Performance issue on Macbook Pro M1

Question

System information

Script can be found below
MacBook Pro M1 (Mac OS Big Sir (11.5.1))
TensorFlow installed from (source)
TensorFlow version (2.5 version) with Metal Support
Python version: 3.9
GPU model and memory: MacBook Pro M1 and 16 GB

Steps needed for installing Tensorflow with metal support. https://developer.apple.com/metal/tensorflow-plugin/

I am trying to train a model on Macbook Pro M1, but the performance is so bad and the train doesn't work properly. It takes a ridiculously long time just for a single epoch.

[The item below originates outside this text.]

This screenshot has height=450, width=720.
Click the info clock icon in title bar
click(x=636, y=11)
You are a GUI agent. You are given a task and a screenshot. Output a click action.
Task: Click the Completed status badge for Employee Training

Code needed for reproducing this behavior.

import tensorflow as tf
from tensorflow.keras.datasets import imdb
from tensorflow.keras.layers import Embedding, Dense, LSTM
from tensorflow.keras.losses import BinaryCrossentropy
from tensorflow.keras.models import Sequential
from tensorflow.keras.optimizers import Adam
from tensorflow.keras.preprocessing.sequence import pad_sequences

# Model configuration
additional_metrics = ['accuracy']
batch_size = 128
embedding_output_dims = 15
loss_function = BinaryCrossentropy()
max_sequence_length = 300
num_distinct_words = 5000
number_of_epochs = 5
optimizer = Adam()
validation_split = 0.20
verbosity_mode = 1

# Disable eager execution
tf.compat.v1.disable_eager_execution()

# Load dataset
(x_train, y_train), (x_test, y_test) = imdb.load_data(num_words=num_distinct_words)
print(x_train.shape)
print(x_test.shape)

# Pad all sequences
padded_inputs = pad_sequences(x_train, maxlen=max_sequence_length, value = 0.0) # 0.0 because it corresponds with <PAD>
padded_inputs_test = pad_sequences(x_test, maxlen=max_sequence_length, value = 0.0) # 0.0 because it corresponds with <PAD>

# Define the Keras model
model = Sequential()
model.add(Embedding(num_distinct_words, embedding_output_dims, input_length=max_sequence_length))
model.add(LSTM(10))
model.add(Dense(1, activation='sigmoid'))

# Compile the model
model.compile(optimizer=optimizer, loss=loss_function, metrics=additional_metrics)

# Give a summary
model.summary()

# Train the model
history = model.fit(padded_inputs, y_train, batch_size=batch_size, epochs=number_of_epochs, verbose=verbosity_mode, validation_split=validation_split)

# Test the model after training
test_results = model.evaluate(padded_inputs_test, y_test, verbose=False)
print(f'Test results - Loss: {test_results[0]} - Accuracy: {100*test_results[1]}%')

I have noticed this same problem with LSTM layers

Also, this issue is been reported in Keras and they can't debug.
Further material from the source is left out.